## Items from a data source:

::::::::::

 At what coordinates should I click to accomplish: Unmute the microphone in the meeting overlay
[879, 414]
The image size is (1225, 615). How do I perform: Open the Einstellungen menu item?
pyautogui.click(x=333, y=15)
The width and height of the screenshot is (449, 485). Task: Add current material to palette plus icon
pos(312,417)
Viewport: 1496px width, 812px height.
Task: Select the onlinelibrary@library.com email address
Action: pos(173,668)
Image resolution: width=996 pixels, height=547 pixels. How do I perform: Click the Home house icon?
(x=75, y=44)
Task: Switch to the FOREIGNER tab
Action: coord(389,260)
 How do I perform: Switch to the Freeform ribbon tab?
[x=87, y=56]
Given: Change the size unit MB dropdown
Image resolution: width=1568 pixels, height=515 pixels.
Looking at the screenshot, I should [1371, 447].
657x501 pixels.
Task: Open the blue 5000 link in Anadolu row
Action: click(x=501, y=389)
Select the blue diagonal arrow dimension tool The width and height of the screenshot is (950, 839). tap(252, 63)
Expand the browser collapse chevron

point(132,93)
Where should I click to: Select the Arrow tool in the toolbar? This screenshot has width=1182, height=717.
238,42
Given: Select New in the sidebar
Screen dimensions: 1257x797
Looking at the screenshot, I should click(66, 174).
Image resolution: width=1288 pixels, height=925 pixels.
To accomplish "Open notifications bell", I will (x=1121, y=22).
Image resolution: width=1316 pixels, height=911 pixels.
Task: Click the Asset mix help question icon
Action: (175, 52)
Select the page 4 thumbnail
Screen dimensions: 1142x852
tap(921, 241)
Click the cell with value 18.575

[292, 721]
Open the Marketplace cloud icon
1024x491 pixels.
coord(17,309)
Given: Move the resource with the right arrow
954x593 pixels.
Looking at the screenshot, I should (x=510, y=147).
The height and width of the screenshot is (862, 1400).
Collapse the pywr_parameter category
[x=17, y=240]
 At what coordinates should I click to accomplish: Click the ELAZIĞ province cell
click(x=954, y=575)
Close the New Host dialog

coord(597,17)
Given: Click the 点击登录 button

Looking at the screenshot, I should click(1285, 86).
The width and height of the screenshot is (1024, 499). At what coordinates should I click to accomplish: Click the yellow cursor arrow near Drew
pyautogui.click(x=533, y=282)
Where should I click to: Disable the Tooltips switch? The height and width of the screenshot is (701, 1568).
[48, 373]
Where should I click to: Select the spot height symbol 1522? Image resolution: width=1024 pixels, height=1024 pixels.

::::::::::

## INSTRUCTIONS TO FOLLOW:
Reproduce the final stretch of the data above: every line from the one holding "Where should I click to: Disable" through the end, inclusive, exactly as written and nothing else.

## RESPONSE:
Where should I click to: Disable the Tooltips switch? The height and width of the screenshot is (701, 1568).
[48, 373]
Where should I click to: Select the spot height symbol 1522? Image resolution: width=1024 pixels, height=1024 pixels.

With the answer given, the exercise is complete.